» **Supplied passage**
* Start *
Today when nearly all the African peoples have won independence, the Oromo people continue to suffer under the most backward and savage Ethiopian settler colonialism. Although the Oromo nation is one of the largest in Africa, it is forgotten by or still unknown to most of the world today. Unfortunately, even the names Oromo and Oromia are unknown to many and this should not be allowed to continue. All genuinely democratic and progressive individual and groups who believe in peace, human dignity, liberty, equality, and security should support the Oromo struggle for liberation. This time is also a right time to understand the peace and security of the Oromo people is the base for peace and security in the whole horn of Africa.
Although Oromo nation has been one of the largest ethnos nations in Ethiopia, the attention given to study their language particularly from historical aspect is remains minimal. Policy of marginalization was also exercised for the purpose of building a country of one language, religion and culture. Promotion for the language was inspected and strictly forbidden. Therefore, the Oromo language in general and written Oromo literature remained less studied. Until recently, Afaan Oromo lacked developed written literature and has insignificant written and printed materials. Inspite of this pressure, some literate Ethiopians, foreigners, religious men and sold Oromo slaves to Europe tried to document some sketches of Afaan Oromo whenever they got any opportunity they came across. These efforts enabled us to take down the origin of written Oromo literature down to 17th century. Let us first look at the early history of written Oromo Language up to 1900 before we theorize the current Oromo language development.
Literature is linguistically documented facts and ideas through which people used to preserve their deeds and worldviews from one generation to the other (Owamoyala, 1993). It is also important to note that one cannot separate language and culture from literature that define them. Language is therefore, a pedestal in the evolution of literature as it is one of the typical ingredients in one’s awareness of her/his culture, identity, custom and history. The sources to study the historical movements of human beings have come from the study of languages that were spoken by the preceding generations as a proto language. This is because, language harbors human culture, knowledge, arts, history and others (Isichei, 1995; Yule, 1996; Ehret, 2008). This is also true for Oromo language what the Oromo prefer to call Afaan Oromo (henceforth Afaan Oromo). Among the Cushitic language families to which it belongs, Afaan Oromo ranks first by the number of its speakers. It is the third among the widely spoken languages in Africa next to Swahili and Hausa Languages. It is a common language among many nationalities, like the Harare, Bartha, Shinahsa, Anuak, Sidama, Gurage (Mekuria, 1994), Koma, Yam, Kaficho, Dawuro, Gedeo, Konso, Somali, Afar, Amhara, and others (Feyisa, 1996). The indigenous speakers are uninterruptedly distributed from Southern Tigray in the North to Northern Kenya in the South, and from Harar in the East to Gidaamii in the West (Gada, 1998; Richard, 1995; Baxter, 1978). They form the largest homogenous culture sharing common descent, history and psychological makeup (Baxter, 1978). Geographically, except in the Northern, Afaan Oromo is found in Eastern, Southern, Central and Western Cushitic Language families by retaining its homogeneity. The Oromo of all these areas could communicate in this language without dialectical barriers (Ibid.). Despite these facts, it is denied official status and no comprehensive scholarly study conducted on it.
* End *
» **Material supplied**
* Start *
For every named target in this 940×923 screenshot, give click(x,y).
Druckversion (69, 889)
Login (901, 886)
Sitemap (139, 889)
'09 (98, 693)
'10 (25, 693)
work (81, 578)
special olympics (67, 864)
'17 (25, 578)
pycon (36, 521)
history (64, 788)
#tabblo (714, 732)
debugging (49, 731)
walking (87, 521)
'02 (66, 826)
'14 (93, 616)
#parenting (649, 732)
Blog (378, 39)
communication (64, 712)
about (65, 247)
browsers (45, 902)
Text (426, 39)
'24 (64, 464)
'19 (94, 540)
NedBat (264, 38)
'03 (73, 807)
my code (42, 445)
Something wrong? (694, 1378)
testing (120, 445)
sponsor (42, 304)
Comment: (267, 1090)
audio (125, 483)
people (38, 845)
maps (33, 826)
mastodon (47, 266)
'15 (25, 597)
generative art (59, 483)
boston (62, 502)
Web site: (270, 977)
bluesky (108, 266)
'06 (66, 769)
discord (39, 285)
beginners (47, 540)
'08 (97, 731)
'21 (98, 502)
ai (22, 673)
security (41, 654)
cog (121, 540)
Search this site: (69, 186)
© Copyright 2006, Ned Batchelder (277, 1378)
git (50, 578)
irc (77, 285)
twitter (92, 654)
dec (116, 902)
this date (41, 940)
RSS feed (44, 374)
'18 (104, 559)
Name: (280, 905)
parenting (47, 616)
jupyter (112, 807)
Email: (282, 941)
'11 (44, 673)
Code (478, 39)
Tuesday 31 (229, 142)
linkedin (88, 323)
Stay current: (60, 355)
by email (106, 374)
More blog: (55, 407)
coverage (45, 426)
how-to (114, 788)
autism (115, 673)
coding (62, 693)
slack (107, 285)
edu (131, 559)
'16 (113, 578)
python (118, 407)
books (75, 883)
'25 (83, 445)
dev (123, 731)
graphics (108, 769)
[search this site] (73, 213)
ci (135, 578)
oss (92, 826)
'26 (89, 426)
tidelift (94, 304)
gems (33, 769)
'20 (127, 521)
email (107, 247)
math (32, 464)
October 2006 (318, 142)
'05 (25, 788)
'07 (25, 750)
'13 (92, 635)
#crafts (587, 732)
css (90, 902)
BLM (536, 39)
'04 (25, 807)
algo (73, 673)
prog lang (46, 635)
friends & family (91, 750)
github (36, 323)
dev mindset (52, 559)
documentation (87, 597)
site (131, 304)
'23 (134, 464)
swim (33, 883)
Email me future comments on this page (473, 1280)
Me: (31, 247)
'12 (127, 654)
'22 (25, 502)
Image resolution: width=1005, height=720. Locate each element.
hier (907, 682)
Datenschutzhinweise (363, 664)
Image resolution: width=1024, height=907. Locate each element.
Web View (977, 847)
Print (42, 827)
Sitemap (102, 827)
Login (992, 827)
* End *
» **Instructions to follow**
Please summarize the passage on the Oromo language in two sentences. The records have no connection to the passage on the Oromo language.

» **Solved exercise**
The Oromo are one of Africa's largest nations, and Afaan Oromo ranks first among Cushitic languages by number of speakers and third in Africa after Swahili and Hausa. Yet the language has been marginalized, its promotion forbidden, and it has been denied official status and left little studied, although literate Ethiopians, foreigners, religious men, and Oromo slaves sold to Europe documented it enough to trace written Oromo literature back to the 17th century.